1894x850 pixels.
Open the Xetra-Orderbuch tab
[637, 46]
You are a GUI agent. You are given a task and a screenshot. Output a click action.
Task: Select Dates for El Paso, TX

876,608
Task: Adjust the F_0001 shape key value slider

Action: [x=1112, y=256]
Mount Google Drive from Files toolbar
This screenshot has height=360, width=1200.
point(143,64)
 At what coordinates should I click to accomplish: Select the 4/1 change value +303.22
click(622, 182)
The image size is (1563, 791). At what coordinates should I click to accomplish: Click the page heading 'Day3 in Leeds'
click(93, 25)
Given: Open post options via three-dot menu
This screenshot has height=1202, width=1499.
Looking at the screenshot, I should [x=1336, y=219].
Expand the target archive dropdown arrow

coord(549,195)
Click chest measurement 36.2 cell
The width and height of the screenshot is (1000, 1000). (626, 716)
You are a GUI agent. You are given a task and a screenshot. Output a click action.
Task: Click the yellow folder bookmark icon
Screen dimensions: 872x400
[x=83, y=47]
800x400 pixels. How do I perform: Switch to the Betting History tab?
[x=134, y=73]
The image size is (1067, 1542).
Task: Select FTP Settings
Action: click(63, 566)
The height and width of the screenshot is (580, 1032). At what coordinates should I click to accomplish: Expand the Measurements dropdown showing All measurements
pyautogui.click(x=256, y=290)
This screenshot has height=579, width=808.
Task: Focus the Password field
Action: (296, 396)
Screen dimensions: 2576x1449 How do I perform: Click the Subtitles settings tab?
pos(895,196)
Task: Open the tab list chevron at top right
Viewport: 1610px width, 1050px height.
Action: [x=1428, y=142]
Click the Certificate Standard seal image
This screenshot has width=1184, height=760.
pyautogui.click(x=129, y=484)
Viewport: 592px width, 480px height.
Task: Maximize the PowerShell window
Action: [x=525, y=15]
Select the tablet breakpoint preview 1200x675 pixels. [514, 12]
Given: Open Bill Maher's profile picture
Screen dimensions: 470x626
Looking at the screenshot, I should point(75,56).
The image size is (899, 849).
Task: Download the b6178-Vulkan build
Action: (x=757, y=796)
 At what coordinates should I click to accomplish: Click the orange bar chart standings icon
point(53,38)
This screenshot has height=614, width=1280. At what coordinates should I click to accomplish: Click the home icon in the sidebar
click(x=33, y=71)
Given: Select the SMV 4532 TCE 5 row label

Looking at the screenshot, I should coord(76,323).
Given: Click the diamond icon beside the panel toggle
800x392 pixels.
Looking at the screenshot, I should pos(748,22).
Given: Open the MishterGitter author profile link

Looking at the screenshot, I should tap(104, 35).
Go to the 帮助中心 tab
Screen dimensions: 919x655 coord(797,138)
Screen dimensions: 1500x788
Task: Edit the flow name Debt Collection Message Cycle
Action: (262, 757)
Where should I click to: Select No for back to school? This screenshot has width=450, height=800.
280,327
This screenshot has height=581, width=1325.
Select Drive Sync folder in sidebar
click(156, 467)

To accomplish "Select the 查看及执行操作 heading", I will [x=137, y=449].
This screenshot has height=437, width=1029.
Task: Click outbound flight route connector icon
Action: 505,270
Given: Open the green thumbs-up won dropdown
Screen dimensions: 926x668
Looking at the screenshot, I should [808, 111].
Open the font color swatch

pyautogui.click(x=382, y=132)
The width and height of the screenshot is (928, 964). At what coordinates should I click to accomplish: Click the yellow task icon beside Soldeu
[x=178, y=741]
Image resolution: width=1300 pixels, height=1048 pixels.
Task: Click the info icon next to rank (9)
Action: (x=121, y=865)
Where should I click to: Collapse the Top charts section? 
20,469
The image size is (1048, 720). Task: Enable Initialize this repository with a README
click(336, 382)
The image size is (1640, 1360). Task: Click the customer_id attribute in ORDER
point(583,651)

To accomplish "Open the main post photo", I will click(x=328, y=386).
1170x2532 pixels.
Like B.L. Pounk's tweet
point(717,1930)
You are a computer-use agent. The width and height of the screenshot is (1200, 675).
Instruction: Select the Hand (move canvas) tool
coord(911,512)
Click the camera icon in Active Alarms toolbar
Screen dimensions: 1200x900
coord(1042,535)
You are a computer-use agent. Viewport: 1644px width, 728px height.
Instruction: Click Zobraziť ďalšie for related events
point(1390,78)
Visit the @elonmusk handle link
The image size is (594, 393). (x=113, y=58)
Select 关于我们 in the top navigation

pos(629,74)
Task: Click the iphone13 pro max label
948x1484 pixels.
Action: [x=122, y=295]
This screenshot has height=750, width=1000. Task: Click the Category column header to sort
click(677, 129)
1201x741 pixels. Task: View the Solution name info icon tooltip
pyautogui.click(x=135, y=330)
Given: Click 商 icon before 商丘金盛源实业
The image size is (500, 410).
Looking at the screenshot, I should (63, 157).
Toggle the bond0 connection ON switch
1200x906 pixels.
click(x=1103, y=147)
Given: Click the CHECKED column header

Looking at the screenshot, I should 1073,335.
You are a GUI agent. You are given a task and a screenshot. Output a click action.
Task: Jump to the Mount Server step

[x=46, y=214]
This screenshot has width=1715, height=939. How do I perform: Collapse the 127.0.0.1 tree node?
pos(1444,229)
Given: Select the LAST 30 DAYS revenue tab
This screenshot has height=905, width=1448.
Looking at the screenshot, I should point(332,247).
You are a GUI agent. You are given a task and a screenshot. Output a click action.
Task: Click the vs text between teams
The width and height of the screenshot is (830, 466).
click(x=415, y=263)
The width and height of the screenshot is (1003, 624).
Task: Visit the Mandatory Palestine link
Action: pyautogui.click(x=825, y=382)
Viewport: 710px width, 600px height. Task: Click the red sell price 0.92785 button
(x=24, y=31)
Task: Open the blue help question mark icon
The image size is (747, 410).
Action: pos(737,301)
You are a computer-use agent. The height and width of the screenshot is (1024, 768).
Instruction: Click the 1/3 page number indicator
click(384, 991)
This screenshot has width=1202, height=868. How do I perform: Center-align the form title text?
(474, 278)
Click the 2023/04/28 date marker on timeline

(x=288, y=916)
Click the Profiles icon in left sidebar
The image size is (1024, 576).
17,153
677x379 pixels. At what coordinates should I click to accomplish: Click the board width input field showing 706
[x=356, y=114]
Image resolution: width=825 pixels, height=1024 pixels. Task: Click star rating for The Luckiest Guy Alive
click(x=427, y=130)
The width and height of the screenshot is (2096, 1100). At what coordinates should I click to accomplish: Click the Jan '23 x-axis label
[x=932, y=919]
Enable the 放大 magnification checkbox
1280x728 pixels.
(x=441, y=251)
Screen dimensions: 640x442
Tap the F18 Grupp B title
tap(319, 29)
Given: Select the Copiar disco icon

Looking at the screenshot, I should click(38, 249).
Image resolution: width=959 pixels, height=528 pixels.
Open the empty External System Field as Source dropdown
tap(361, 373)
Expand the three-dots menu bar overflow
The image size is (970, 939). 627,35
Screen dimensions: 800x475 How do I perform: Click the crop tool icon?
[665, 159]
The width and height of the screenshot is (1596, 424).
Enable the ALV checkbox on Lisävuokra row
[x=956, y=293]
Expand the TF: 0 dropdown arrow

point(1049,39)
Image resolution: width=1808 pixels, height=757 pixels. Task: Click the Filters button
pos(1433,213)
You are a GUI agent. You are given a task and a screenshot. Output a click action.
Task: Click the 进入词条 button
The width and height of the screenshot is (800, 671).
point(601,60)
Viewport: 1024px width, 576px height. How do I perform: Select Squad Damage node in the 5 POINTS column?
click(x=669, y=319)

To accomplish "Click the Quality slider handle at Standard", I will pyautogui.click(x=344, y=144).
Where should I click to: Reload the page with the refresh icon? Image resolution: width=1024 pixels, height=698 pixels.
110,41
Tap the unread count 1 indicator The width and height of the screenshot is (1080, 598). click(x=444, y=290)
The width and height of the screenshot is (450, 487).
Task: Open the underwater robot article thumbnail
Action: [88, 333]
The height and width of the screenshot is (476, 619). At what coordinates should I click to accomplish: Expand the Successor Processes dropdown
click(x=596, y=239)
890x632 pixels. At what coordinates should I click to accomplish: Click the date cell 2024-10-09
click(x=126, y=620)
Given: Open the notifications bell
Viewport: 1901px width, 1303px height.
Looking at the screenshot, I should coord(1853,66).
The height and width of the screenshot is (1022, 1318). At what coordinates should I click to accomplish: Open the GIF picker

> **EXERCISE GOAL**:
Give back exactly the lines above, from the line containing "The width and height of the screenshot is (1596, 424)." through the line containing "Given: Open the notifications bell", with both end lines and nothing more.

> **YOUR RESPONSE**:
The width and height of the screenshot is (1596, 424).
Enable the ALV checkbox on Lisävuokra row
[x=956, y=293]
Expand the TF: 0 dropdown arrow

point(1049,39)
Image resolution: width=1808 pixels, height=757 pixels. Task: Click the Filters button
pos(1433,213)
You are a GUI agent. You are given a task and a screenshot. Output a click action.
Task: Click the 进入词条 button
The width and height of the screenshot is (800, 671).
point(601,60)
Viewport: 1024px width, 576px height. How do I perform: Select Squad Damage node in the 5 POINTS column?
click(x=669, y=319)

To accomplish "Click the Quality slider handle at Standard", I will pyautogui.click(x=344, y=144).
Where should I click to: Reload the page with the refresh icon? Image resolution: width=1024 pixels, height=698 pixels.
110,41
Tap the unread count 1 indicator The width and height of the screenshot is (1080, 598). click(x=444, y=290)
The width and height of the screenshot is (450, 487).
Task: Open the underwater robot article thumbnail
Action: [88, 333]
The height and width of the screenshot is (476, 619). At what coordinates should I click to accomplish: Expand the Successor Processes dropdown
click(x=596, y=239)
890x632 pixels. At what coordinates should I click to accomplish: Click the date cell 2024-10-09
click(x=126, y=620)
Given: Open the notifications bell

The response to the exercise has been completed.